Every evening, 14-year-old Kim Sung-jin orders fried chicken, pizza or Chinese food to eat in a small room in his family’s home south of Seoul. He gorges on food as he chats before a live camera with hundreds, sometimes thousands, of teenagers watching.
That is the show, and it makes Kim money: 2 million won (US$1,700) was his most successful episode.
Better known to his viewers by the nickname Patoo, he is one of the youngest broadcasters on Afreeca TV, an app for live-broadcasting video online launched in 2006.
Kim, who has a delicate physique and chopstick-like slight limbs, has been broadcasting himself eating almost every evening since he was 11. Sometimes he invites friends to eat with him.
While the Internet has been making stars for years — from bloggers to gamers who play for millions of YouTube viewers — outsiders might find it puzzling, if not outright bizarre, for young people to spend hours watching someone eating.
However, in South Korea, Afreeca TV has become a big player in the Internet subculture and a crucial part of social life for teens.
Shows like Kim’s are known as meok bang, a mash-up Korean word of broadcast and eating. They are the most popular and often most profitable among about 5,000 live shows that are aired live at any given moment on Afreeca TV.
Kim started the show essentially to find someone to eat with. His parents worked in another city, so he was living with his grandparents, and they ate dinner so early he got hungry at night.
He says the show made his dining more regular, although most of his meals on Afreeca TV begin after 10pm.
The show also brought him unexpected joy: He said that even though he is just an ordinary teenager, “people say hello to me on the street.”
“I do what I want.
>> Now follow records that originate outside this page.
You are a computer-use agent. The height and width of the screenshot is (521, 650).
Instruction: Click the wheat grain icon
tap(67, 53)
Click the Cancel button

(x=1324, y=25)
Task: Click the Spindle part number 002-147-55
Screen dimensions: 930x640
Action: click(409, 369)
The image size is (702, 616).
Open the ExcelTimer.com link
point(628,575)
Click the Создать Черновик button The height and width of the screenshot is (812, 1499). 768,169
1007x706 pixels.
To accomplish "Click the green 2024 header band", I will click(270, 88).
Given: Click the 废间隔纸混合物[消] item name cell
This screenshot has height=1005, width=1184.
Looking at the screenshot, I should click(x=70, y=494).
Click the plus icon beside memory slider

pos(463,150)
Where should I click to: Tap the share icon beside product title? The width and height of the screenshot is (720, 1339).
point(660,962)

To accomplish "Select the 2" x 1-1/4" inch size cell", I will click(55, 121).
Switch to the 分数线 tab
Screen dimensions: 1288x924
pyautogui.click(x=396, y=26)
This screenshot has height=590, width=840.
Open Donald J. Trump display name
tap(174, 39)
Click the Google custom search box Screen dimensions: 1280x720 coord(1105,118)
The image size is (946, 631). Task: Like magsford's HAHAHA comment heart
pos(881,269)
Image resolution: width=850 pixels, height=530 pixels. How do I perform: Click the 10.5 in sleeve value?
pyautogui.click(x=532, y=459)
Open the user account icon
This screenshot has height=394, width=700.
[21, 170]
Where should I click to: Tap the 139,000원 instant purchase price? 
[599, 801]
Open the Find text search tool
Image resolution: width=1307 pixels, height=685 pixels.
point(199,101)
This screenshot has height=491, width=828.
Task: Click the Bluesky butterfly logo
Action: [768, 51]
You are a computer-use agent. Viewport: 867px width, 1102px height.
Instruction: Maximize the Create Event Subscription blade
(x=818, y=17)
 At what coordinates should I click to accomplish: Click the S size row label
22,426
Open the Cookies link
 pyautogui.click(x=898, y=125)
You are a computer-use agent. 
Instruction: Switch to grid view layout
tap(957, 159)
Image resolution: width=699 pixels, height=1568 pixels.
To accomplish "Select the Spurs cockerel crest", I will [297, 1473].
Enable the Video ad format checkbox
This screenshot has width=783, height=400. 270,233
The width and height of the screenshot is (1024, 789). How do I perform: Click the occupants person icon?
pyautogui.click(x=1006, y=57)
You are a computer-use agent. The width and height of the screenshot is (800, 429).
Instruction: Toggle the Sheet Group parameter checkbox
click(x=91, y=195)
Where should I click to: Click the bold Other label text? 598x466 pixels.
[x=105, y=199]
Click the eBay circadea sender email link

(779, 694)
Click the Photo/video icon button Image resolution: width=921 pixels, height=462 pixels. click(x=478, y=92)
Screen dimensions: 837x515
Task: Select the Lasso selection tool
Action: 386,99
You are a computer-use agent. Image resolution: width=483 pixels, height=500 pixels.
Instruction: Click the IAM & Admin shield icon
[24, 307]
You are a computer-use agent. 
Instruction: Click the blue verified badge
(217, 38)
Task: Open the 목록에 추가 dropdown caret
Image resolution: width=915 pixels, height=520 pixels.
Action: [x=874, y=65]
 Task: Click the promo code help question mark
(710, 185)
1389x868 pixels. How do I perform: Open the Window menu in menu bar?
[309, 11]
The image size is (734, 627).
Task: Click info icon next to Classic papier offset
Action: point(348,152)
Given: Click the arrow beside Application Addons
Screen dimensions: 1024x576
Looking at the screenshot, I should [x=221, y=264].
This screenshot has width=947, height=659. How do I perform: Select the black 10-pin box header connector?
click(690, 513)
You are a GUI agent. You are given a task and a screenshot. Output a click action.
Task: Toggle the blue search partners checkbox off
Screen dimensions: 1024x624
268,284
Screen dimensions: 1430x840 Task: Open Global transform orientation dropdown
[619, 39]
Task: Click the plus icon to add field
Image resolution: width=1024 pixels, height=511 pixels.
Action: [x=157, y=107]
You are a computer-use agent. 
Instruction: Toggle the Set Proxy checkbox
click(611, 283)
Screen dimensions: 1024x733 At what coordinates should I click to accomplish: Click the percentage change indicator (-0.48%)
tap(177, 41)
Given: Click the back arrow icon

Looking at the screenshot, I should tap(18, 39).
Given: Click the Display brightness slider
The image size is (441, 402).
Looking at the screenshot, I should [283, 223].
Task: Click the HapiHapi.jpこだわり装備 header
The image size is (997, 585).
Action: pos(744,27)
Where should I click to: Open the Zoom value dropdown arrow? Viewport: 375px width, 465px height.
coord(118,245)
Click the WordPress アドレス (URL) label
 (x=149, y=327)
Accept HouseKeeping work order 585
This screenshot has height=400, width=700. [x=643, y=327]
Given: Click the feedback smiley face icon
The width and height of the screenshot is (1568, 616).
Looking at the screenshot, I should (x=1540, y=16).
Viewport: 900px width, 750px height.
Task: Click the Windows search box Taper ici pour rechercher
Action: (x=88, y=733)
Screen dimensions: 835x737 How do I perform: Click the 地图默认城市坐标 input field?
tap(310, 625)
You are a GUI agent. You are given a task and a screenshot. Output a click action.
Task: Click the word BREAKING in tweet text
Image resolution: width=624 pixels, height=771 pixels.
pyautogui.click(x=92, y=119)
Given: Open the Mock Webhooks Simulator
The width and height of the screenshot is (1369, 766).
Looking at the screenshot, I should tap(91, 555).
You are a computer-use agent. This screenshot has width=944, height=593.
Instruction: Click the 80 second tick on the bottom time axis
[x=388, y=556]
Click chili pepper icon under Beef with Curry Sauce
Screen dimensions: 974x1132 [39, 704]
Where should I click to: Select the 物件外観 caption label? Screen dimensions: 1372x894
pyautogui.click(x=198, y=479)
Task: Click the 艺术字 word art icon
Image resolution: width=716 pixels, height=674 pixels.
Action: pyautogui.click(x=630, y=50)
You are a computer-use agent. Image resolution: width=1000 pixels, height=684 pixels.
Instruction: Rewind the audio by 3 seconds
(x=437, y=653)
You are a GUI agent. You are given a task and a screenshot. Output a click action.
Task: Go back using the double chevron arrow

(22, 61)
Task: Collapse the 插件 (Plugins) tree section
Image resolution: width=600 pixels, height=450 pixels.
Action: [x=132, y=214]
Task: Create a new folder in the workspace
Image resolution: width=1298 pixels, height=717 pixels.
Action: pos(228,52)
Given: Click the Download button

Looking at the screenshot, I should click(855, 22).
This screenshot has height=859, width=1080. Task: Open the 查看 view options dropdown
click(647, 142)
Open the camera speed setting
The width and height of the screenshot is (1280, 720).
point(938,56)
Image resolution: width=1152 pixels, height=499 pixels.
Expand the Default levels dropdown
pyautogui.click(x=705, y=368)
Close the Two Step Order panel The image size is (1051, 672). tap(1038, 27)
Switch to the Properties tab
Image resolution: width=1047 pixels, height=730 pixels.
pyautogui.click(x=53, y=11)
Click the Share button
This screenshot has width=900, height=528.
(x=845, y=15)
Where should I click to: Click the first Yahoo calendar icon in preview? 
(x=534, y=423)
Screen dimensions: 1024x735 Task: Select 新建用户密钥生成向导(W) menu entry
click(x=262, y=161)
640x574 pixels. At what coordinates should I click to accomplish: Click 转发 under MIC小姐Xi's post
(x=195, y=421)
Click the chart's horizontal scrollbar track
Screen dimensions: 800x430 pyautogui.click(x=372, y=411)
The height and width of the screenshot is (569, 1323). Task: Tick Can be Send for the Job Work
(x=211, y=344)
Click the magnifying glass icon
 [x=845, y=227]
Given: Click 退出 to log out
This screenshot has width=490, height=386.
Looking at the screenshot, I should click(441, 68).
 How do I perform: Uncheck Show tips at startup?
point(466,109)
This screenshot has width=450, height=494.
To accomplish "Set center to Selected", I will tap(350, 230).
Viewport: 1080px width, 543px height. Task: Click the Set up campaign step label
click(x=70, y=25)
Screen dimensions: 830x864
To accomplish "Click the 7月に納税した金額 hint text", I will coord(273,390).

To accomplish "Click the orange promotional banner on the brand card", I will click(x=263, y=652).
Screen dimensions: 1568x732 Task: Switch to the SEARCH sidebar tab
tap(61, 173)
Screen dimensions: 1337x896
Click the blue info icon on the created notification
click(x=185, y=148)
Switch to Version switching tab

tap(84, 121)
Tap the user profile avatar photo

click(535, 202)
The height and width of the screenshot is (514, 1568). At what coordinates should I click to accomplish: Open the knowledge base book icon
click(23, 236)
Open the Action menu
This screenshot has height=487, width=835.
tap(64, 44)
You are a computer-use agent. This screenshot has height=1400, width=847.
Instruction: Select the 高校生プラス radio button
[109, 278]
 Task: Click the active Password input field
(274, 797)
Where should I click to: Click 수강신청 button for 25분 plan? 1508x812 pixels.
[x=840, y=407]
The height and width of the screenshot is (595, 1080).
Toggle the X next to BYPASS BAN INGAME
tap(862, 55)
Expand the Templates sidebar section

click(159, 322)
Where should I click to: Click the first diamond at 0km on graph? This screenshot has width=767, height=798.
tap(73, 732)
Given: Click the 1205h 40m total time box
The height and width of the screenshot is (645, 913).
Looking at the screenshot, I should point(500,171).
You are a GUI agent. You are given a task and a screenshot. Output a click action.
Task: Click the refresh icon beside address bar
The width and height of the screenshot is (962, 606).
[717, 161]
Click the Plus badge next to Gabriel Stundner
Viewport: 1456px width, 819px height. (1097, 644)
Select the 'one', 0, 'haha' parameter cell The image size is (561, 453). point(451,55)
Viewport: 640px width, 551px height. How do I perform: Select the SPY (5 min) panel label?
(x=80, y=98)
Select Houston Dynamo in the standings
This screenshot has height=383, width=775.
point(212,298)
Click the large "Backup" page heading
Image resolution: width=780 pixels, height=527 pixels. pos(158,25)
That’s the perk of a personal broadcast,” he said.
Many connect the popularity of meok bang to the increasing number of South Koreans who live alone and to the strong social aspects of food in the society.
“Even if it is online, when someone talks while eating, the same words feel much more intimate,” Afreeca TV executive Ahn Joon-soo said.
He said South Koreans have a common habit of bidding farewell to friends by saying: “Let’s eat together next time,” even when they do not literally mean it.
There are plenty of other quirky offerings on Afreeca TV. Late at night there is sool bang — broadcast drinking — in which melancholic South Koreans drink liquor alone discussing their tough lives.
Then there is study bang, or broadcast studying: A screen shows the hand of an unidentified person writing notes on a thick book under the light of a desk lamp.
However, Afreeca TV’s model might not translate across borders. The company’s efforts to make inroads in Taiwan, Japan and the US have met with little response.
Live-streaming videos are going mainstream, both in South Korea and overseas.
In Asia, services such as YYTV in China have been in use by tens of millions of users for years, and also have developed ways to let broadcasters generate income.
Meerkat and Periscope from Twitter, two live-streaming apps in the US, were launched in March. Facebook is launching its own live-streaming service called Live, although it will be only available for famous people.
South Korean search giant Naver rushed to launch a real-time video service where K-pop stars can live-stream their behind-the-scenes lives.
One of the most talked-about TV shows on a South Korean TV network this year was My Little Television, which adopted similar features to Afreeca TV, such as the format of one person broadcasting a show live while responding to comments from viewers.